[Screen grounding examples]
>>>>>
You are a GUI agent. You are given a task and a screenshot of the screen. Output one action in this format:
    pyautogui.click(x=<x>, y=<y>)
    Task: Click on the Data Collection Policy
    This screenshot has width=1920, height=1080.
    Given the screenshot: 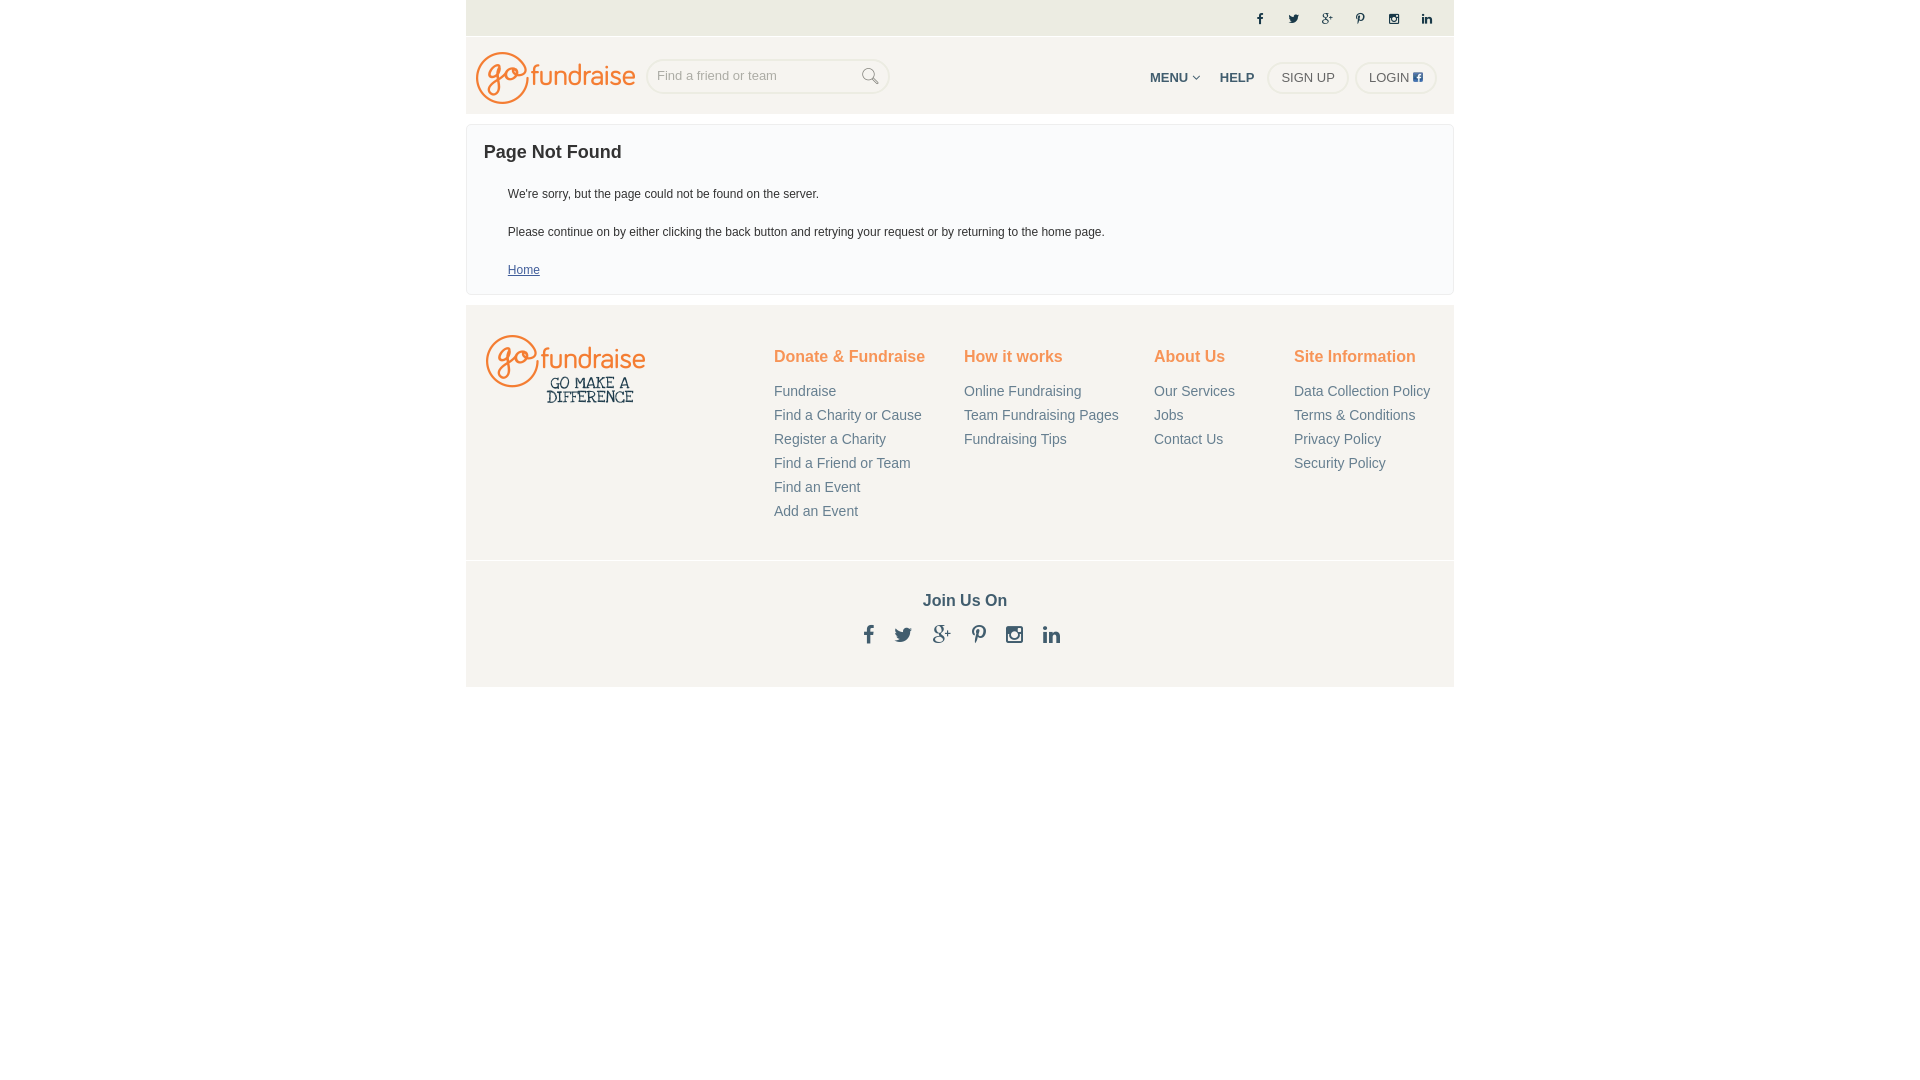 What is the action you would take?
    pyautogui.click(x=1374, y=391)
<<<<<
Brief:
Give the material from its beginning up to and including the line containing "This screenshot has" as a numbered list, skipping any blank lines.

The response:
1. You are a GUI agent. You are given a task and a screenshot of the screen. Output one action in this format:
2.     pyautogui.click(x=<x>, y=<y>)
3.     Task: Click on the Data Collection Policy
4.     This screenshot has width=1920, height=1080.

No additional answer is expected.